Dataset extract Block Start
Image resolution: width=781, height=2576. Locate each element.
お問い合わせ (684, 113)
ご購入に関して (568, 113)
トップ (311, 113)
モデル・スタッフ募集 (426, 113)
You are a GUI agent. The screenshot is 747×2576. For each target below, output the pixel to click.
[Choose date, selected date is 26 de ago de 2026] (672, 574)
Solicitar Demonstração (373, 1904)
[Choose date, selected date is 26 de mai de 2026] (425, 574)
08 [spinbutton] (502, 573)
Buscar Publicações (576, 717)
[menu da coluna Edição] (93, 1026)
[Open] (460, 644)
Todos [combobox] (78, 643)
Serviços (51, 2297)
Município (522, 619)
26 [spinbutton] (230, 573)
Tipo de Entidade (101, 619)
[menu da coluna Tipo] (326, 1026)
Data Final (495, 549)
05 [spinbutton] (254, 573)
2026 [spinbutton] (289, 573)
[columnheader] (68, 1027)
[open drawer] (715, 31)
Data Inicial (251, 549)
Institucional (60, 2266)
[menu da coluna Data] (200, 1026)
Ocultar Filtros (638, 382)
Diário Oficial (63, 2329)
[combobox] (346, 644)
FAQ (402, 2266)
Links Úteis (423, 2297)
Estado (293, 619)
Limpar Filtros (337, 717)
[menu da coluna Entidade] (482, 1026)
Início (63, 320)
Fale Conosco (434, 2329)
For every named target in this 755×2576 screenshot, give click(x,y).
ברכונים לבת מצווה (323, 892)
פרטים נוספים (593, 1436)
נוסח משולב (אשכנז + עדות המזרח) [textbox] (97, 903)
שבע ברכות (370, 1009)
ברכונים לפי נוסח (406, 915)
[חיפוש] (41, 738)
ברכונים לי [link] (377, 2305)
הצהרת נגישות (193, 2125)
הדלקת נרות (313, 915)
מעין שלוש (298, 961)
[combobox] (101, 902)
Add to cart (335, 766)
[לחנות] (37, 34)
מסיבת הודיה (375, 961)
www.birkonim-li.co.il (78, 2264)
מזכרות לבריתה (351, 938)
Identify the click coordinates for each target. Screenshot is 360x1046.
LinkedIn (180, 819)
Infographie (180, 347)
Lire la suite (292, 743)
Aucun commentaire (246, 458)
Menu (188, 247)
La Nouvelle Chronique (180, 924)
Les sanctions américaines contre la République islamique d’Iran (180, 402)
Dataset extract Block End
◆ Exercise requirements
Reproduce exactly the line that holds "Lire la suite (292, 743)", then every line after it, ending with the final line of the records above.

◆ Finished exercise
Lire la suite (292, 743)
Aucun commentaire (246, 458)
Menu (188, 247)
La Nouvelle Chronique (180, 924)
Les sanctions américaines contre la République islamique d’Iran (180, 402)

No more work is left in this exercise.